◆ **Document excerpt**
==============================
Instead of such a formulation there are numerous examples that manifest at best confusion and at worst the continuing poverty of policy-making especially where tackling militancy and terrorism is concerned. Three recent examples are noteworthy. First official Pakistan’s response to the first ever US ground attack on Pakistani territory and Pakistani civilians was neither coherent nor sustained. Pakistani women and children killed in South Waziristan were killed late night by US soldiers who opened fire on sleeping men, women and children. Pakistan’s response to the attacks included the passage of a parliament resolution condemning the attack, the then presidential candidate Asif Zardari and the Foreign Secretary separately summoned and reprimanded the US Ambassador, the Chairman Joint Chief of Staff Committee announcing that another attack will force Pakistan to take action, , the army chief canceling a meeting with an Islamabad-based US Major General.
A less publicized letter was written to US government by the Pakistani national security advisor complaining to his counterpart that the ground attack was a violation of Pakistan’s sovereignty and territorial integrity. An initial Pakistani reaction of using the leverage its enjoys over the NATO and US forces stopping supplies through Pakistan was hurriedly reversed and the Americans were informed the supply was stopped due to security reasons. All these noises notwithstanding US aerial missile attacks have increased killing hardly any al-Qaeda operatives but leaving civilians dead. Significantly the army chief General Parvez Kayani and the DGMO Lt General Pasha met with the US General Mullen, the CENTCOM chief and the US General based in Afghanistan on –”board US carrier Lincoln prior to the ground attack. The only information regarding this meeting was that the American praised Pakistani handling of "terrorist elements."
The second example of our policy confusion and perhaps lack of transparency are Washington’s statements about Pakistan’s cooperation convey complete satisfaction with the cooperation being extended by Pakistan. What is the basis of this satisfaction while the government of Pakistan is publicly angered by the ongoing US attacks? How does the new government explain this unless there are new unpublicized rules of engagement that have been agreed upon? Either way some explanation by the government is required.
==============================
◆ **Extracted information**
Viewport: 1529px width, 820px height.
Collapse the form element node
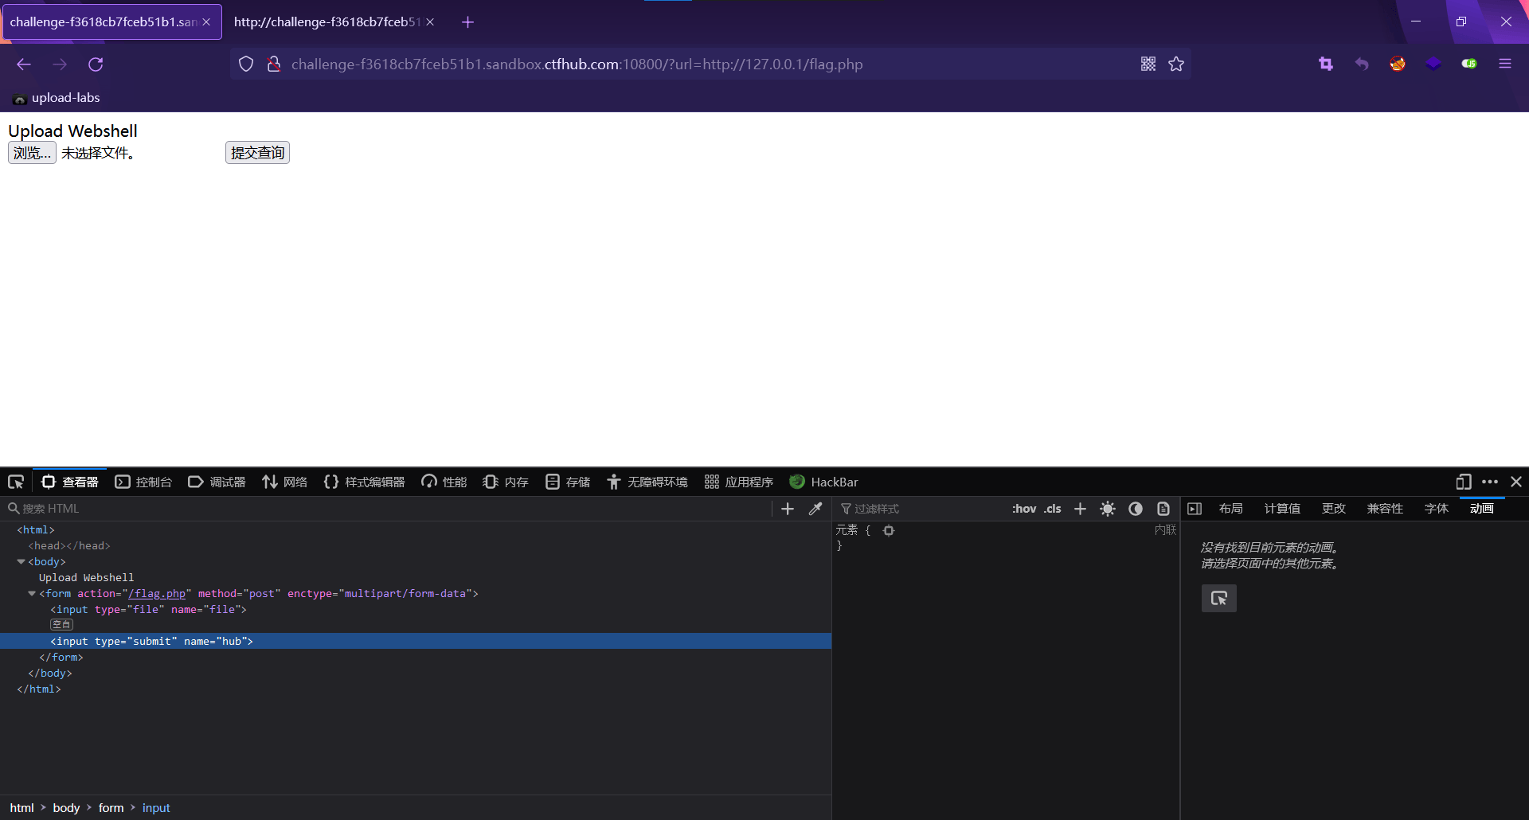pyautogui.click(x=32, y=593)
==============================
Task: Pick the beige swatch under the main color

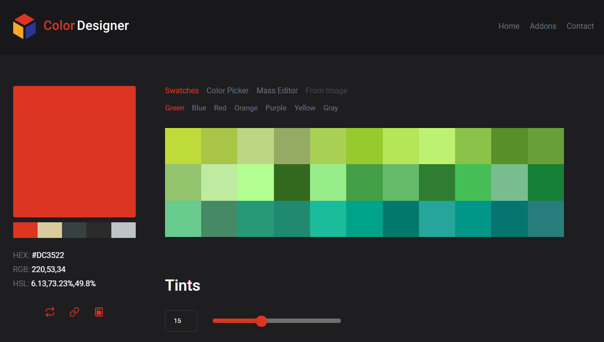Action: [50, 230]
==============================
◆ **Task list**
[1] Transcribe the portion of the excerpt on Pakistan's response to US attacks between "The second example" and "government is required.", inclusive.
[2] Extend the excerpt on Pakistan's response to US attacks, starting after its final sentence.

◆ **Task results**
[1]
The second example of our policy confusion and perhaps lack of transparency are Washington’s statements about Pakistan’s cooperation convey complete satisfaction with the cooperation being extended by Pakistan. What is the basis of this satisfaction while the government of Pakistan is publicly angered by the ongoing US attacks? How does the new government explain this unless there are new unpublicized rules of engagement that have been agreed upon? Either way some explanation by the government is required.

[2]
The third and most recent example of a lack of policy coherence flows from the newly elected President’s statements made at his inaugural press conference held jointly with the Afghan President. President Asif Ali Zardari’s first articulation of the problems accrued to Pakistan from internal terrorism, from a destabilized Afghanistan and from Washington’s attacks on Pakistani territory raised several questions. For example when he was asked about the government’s to US’s continued attacks on Pakistan, instead of using the opportunity to emphasize commitment to Pakistan’s sovereignty and integrity, he merely stated that the government had registered its complaint. Karzai used stronger words to reprimand US for killing Afghan civilians. Admittedly words do not substitute action yet they reveal mindsets and understanding.
Somewhat perplexing was the President’s response to a rather naïve yet logical question that would he call the US government terrorists for the deliberate killing of women and children Pakistan. Zardari said that the Americans are there in Afghanistan under the UN sanction, if you want to call the UN a terrorist organization then you can do so." This rather incomprehensible statement is counterfactual too. The ISAF and not US forces are based in US ground attack as we have now been While under UNSC 1373 resolution all UN member states are obliged to cooperate in UN-sanctioned international efforts to curb terrorism, equally all nations under article 51 of the UN charter have the right to act in self-defense.
More importantly attacks on Pakistani territory and Pakistani civilians have been carried out by US drones and US forces and not by UN-sanctioned forces executing a UN mandate. In fact Washington has already informed the government that the September 4 ground assault was CIA-operation undertaken by a CIA contingent- a far cry from a UN-mandated operation. Only NATO led ISAF forces, in which only 14,000 US troops are inducted, are present under UN sanctions. By contrast the exclusively American military mission Enduring Freedom, which commands 19000 US troops, is not in Afghanistan under a US not UN mandate. Pakistan’s democratically elected president must be aware of these facts as he steps into global limelight via first press conference. More importantly despite his humble rhetoric that he will follow in China the brief that the Foreign office , the Prime Minister and the cabinet will give him, President Zardari’s direct engagement with various US interlocutors over the contours of Pakistan-US policy warrants sounder briefing of the President by relevant institutions.
Then there was also how the President of Pakistan did not frame the regional problem of terrorism and of militancy and how his guest the Afghan president did. It is good diplomacy to invite a neighboring President to attempt to amicably sort out problems of distrust. However it is a sign of debilitating diplomacy that while allowing space to the visiting President to candidly underscore problems that he believes lie in Pakistan, the host opts not to even allude gently and diplomatically to the globally acknowledged problems that exist within Afghanistan. President Zardari needed to say more than just that "we will together solve problems together."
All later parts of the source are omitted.